Türkler, askeri güçleri ile tarihte derin izler bırakmış bir millettir. Türklerden hiç hoşlanmayan tarihçiler bile bu konudaki üstünlüklerini alenen kabul etmek zorunda kalır. Türklerle ilk temas eden topluluklardan Çinlilerin 21.196 km. uzunluğunda bir savunma seddi yapması, Avrupalıların bütün düşmanlıklarını bir kenara bırakarak Roma-Germen ittifakını kurması Türk ordusu karşısında düştükleri acizliğin bir sonucudur. Türklerin göç ettikleri her yerde devlet kurarken ciddi bir direnişle karşılaşmaması güçlü orduları sayesinde olmuştur. Dostları onların askerlik kabiliyetlerine övgüler yağdırırken düşmanları da nefret ve kıskançlıkla karışık bir duyguyla onların gücüne vurgu yapar.

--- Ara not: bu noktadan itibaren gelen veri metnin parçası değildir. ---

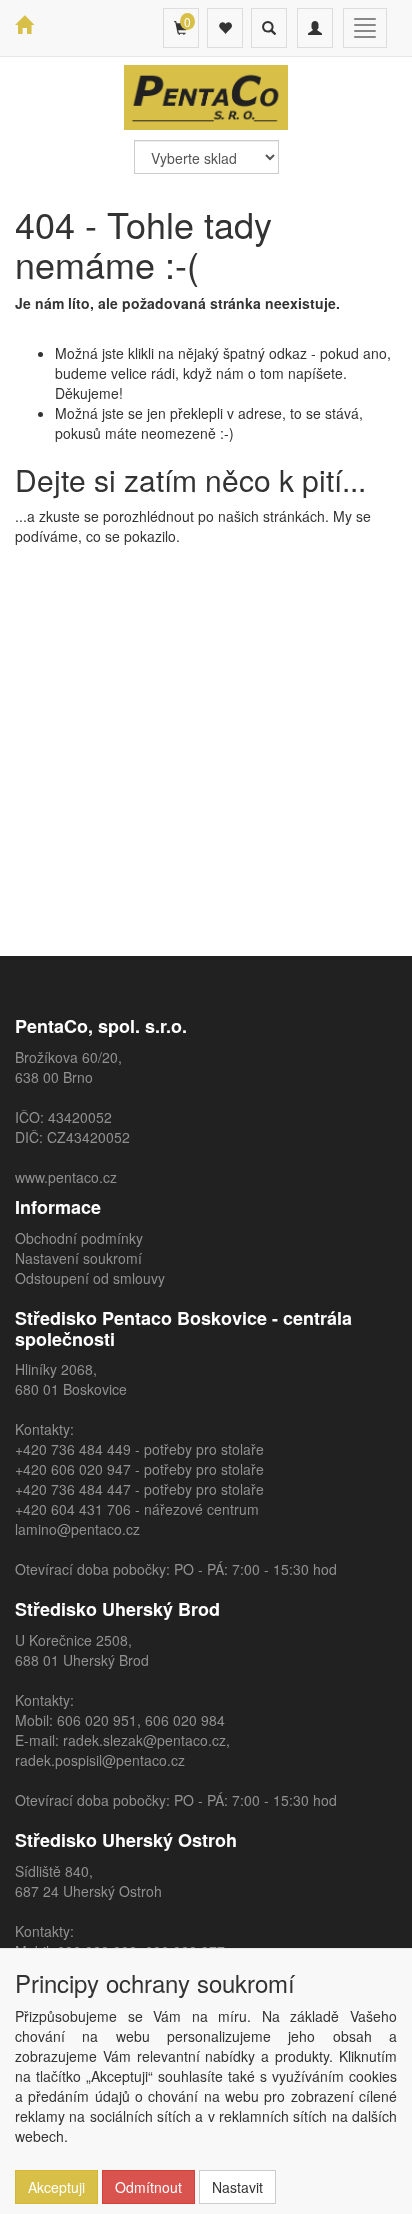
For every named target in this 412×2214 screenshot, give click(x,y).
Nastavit (237, 2187)
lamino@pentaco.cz (77, 1529)
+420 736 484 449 (73, 1449)
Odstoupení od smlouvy (90, 1278)
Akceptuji (56, 2187)
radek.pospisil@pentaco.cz (100, 1760)
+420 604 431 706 (73, 1509)
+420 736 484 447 (73, 1489)
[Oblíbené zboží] (225, 28)
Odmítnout (148, 2187)
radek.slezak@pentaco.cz (144, 1740)
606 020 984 (185, 1720)
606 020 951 (97, 1720)
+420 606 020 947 (73, 1469)
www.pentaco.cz (66, 1177)
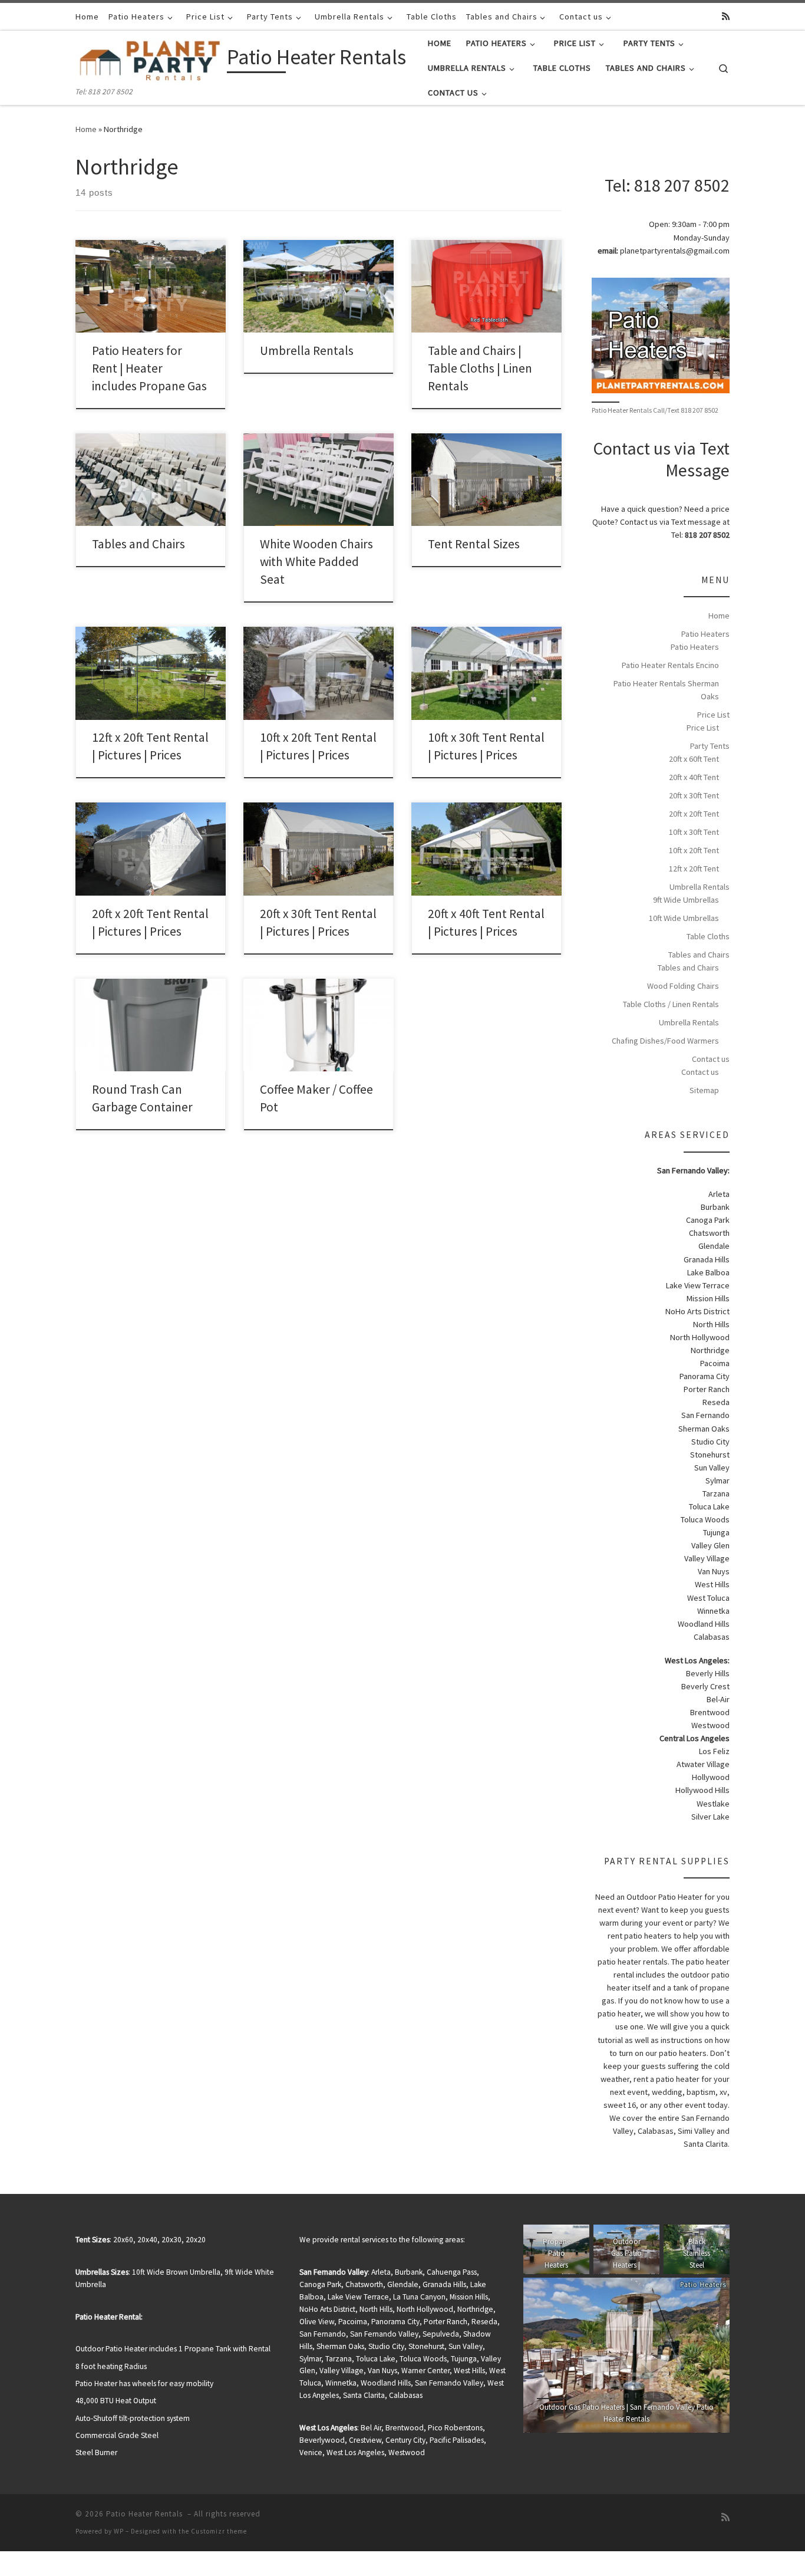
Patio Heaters (705, 634)
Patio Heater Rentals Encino (670, 665)
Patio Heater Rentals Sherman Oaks (666, 690)
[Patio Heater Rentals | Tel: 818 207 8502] (149, 58)
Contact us (711, 1059)
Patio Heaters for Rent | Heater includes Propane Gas (149, 368)
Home (86, 129)
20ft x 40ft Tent (694, 777)
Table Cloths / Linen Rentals (671, 1004)
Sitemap (704, 1090)
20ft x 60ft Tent (694, 759)
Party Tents (710, 746)
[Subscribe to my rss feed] (726, 16)
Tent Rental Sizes (474, 544)
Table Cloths (708, 936)
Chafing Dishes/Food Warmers (665, 1040)
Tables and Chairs (138, 544)
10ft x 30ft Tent (694, 832)
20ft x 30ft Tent (694, 795)
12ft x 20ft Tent (694, 868)
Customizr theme (219, 2531)
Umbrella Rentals (307, 350)
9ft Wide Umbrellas (686, 899)
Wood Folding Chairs (683, 986)
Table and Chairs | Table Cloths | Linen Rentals (480, 368)
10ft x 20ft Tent (694, 850)
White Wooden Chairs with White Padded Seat (316, 561)
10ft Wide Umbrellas (684, 918)
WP (119, 2531)
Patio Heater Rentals (145, 2514)
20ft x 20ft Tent (694, 813)
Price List (713, 714)
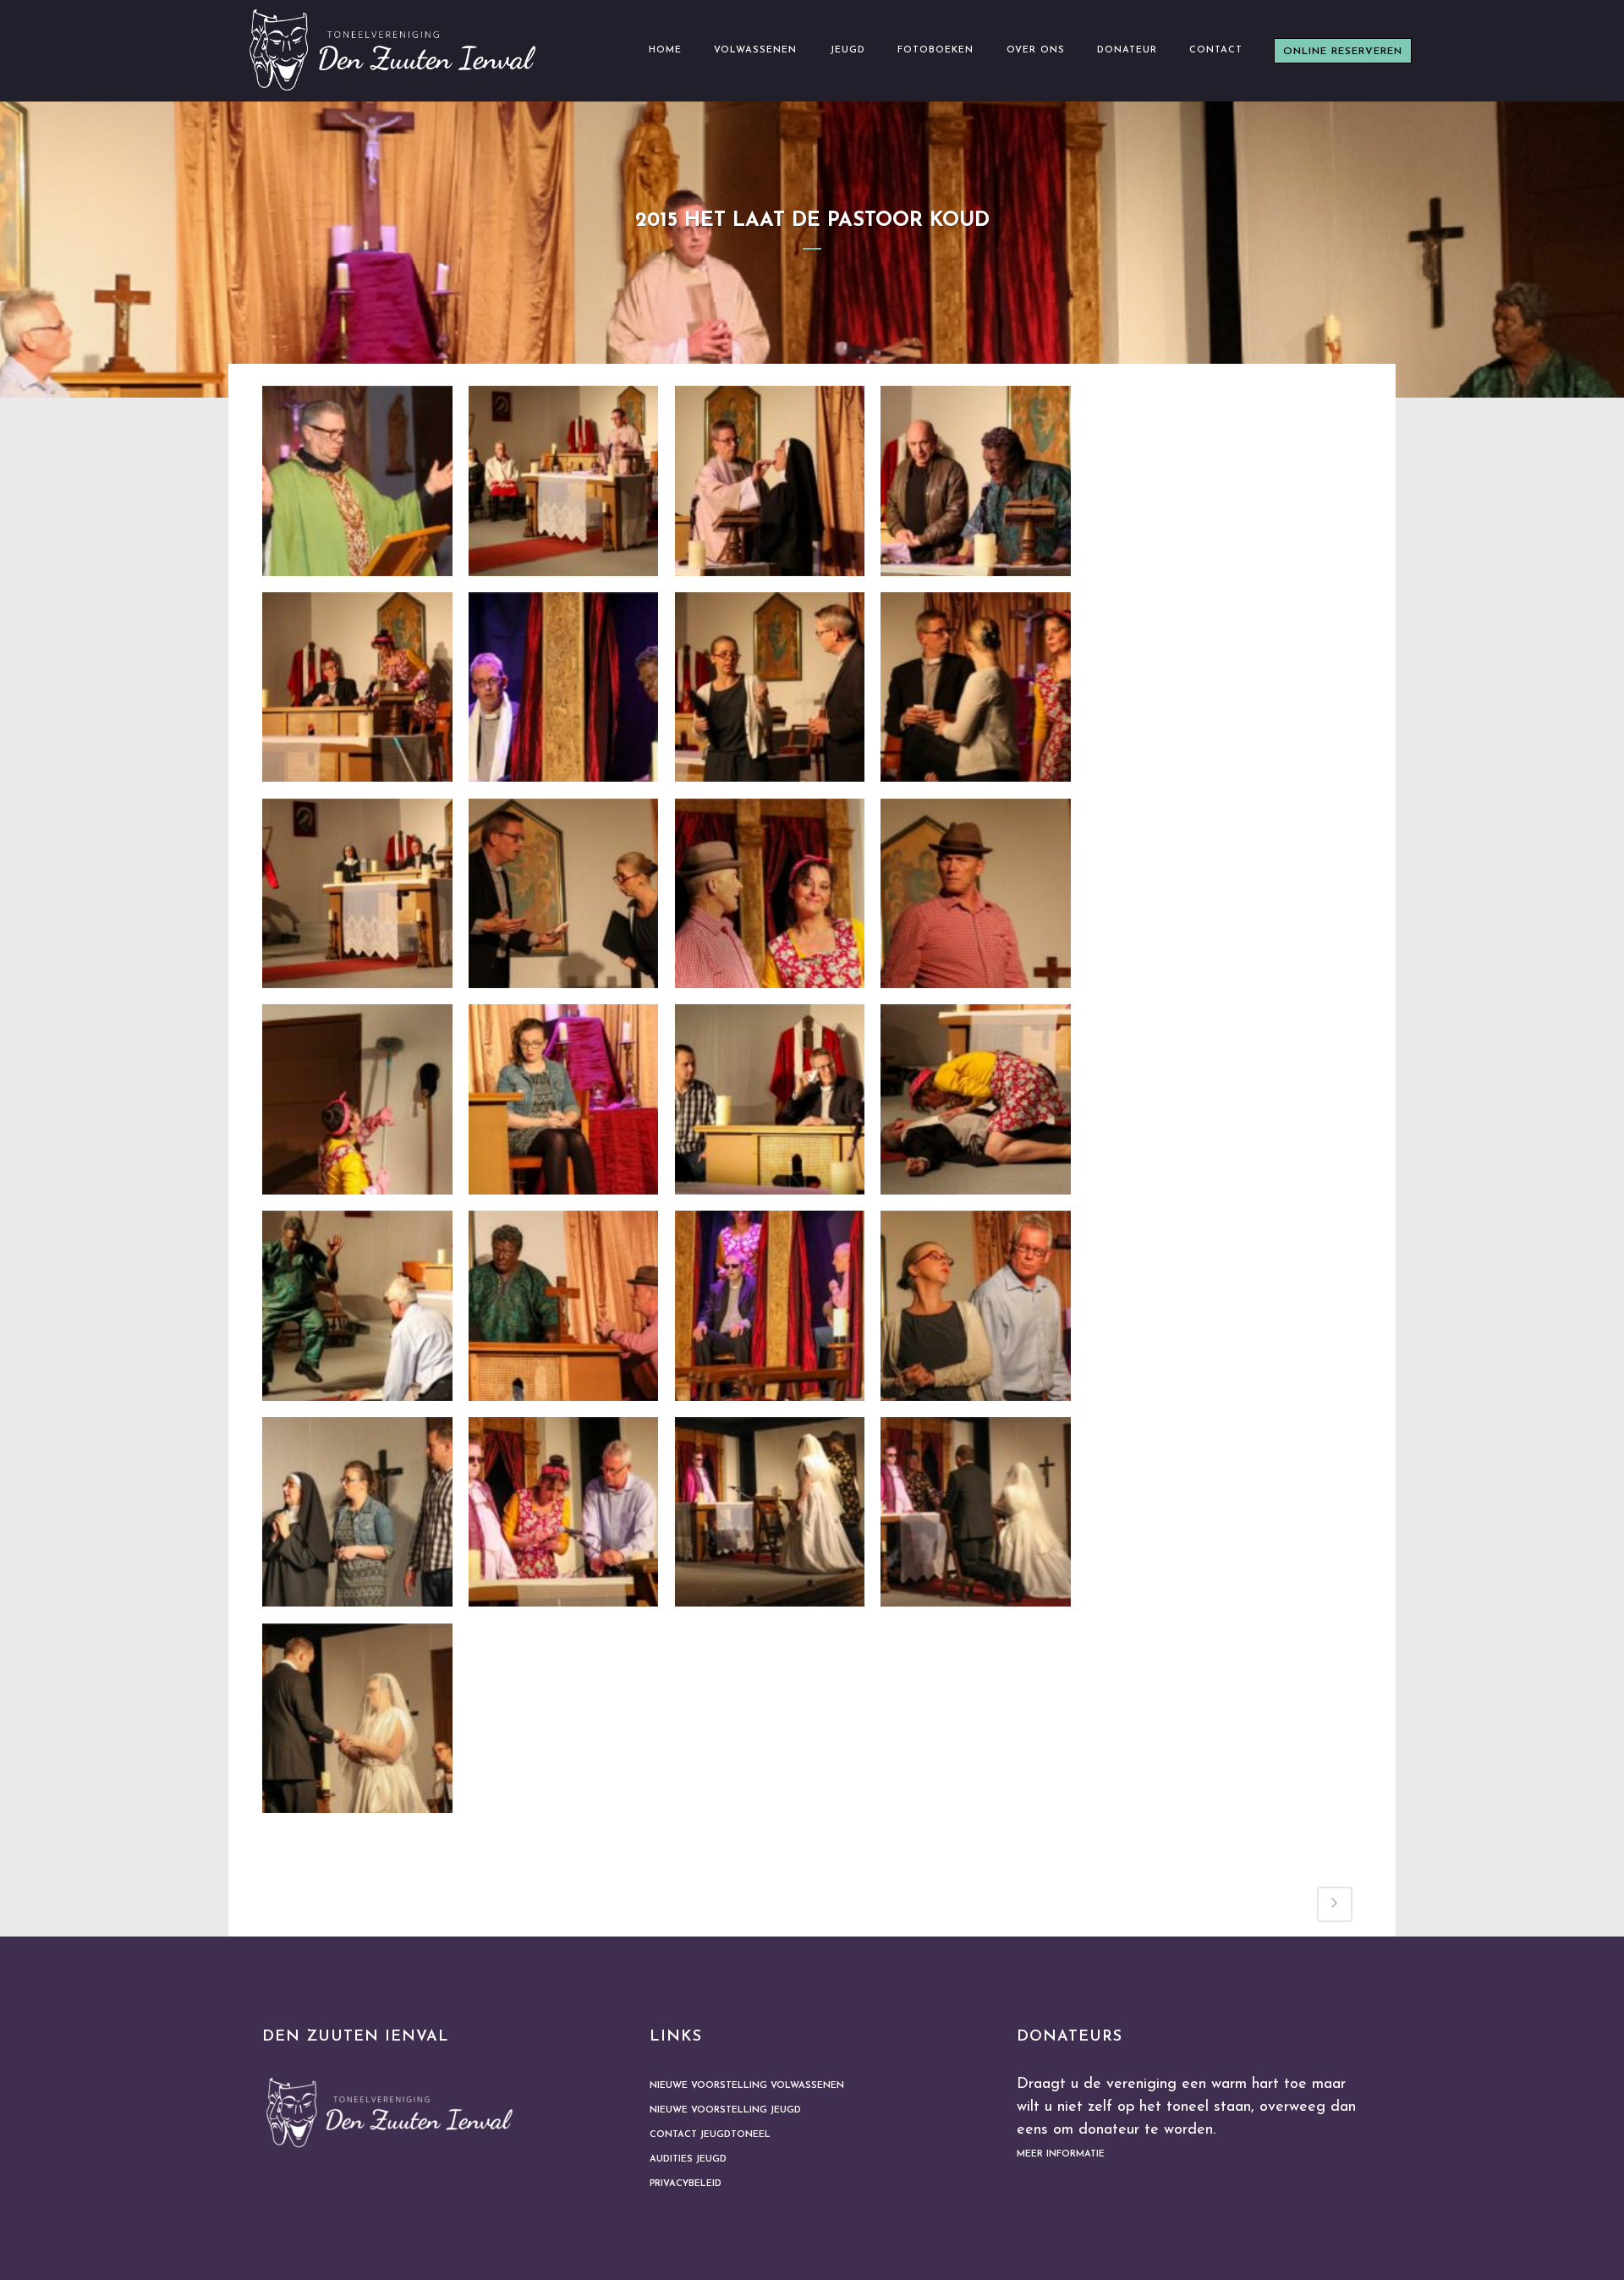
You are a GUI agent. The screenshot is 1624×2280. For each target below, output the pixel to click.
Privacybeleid (685, 2184)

Türk kara kuvvetlerinin kurucusu Mete Han'dan Avrupalılar tarafından Bozkırın efendileri olarak anılan Attila, Cengiz ve Timur'a, Cihanın hakimi sıfatı verilen Melikşah'dan Fatih unvanı alan Mehmed Han'a, Muhteşem Kanuni'ye dünyanın saygı duyduğu bütün büyük Türk hükümdarları zamanının en güçlü ordularına sahipti. Bu güç sadece sayı ya da silaha dayalı değildi. Türkler dünyanın en disiplinli ordularına sahipti. Bir emirle gözünü kırpmadan ölüme koşacak disipline sahip Türk askerinin kahramanlık hikayeleri Asya bozkırlarından Çanakkale boğazına, Yemen çöllerinden Kafkas dağlarına her yere yayılmıştır. Türk ordusundaki emir-komuta bağlılığın dünyada örneği azdır. Türk devletleri gücünün zirvesine çıktığında orduları da çağın en üst düzey teknolojisine ulaşmıştır. Mete Han'ın kurduğu süvari birliklerinden İstanbul'u fetheden ordunun sahip olduğu ateş ve teknolojik kabiliyetine, Mısır'ı ele geçiren Osmanlı ordusunun teknik donanımından Preveze zaferini kazanan donanmanın gücüne kadar pek çok örnek, elde edilen zaferlerin ileri teknolojik altyapısı olduğunu gösterir. Çinliler ve Ruslar başta olmak üzere pek çok millet Türk askeri sistemini tatbik ederek ordularını yenilemiştir.

Türkler ordu-millettir. Günlük hayatta geçimini sağlamak için çalışan insanlar savaş zamanında asker olurlar. Türklerde askerlik bir geçim yeri değildir. Çağdaşı pek çok devlette olduğu gibi Türklerde paralı ordular görülmez. Milli ordunun ferdi olan herkes asgari ölçüde de olsa savaşmayı bilecek donanıma sahip olmalıdır. Bu zorunluluk bugün de vardır. Bugün dünyadaki çatışma alanlarına baktığınızda çoğunda Türklerin yaşadığını göreceksiniz. Milletimiz için tam bağımsızlık ve huzur her an güçlü ve teyakkuzda bir milli orduya sahip olmak ile sağlanır.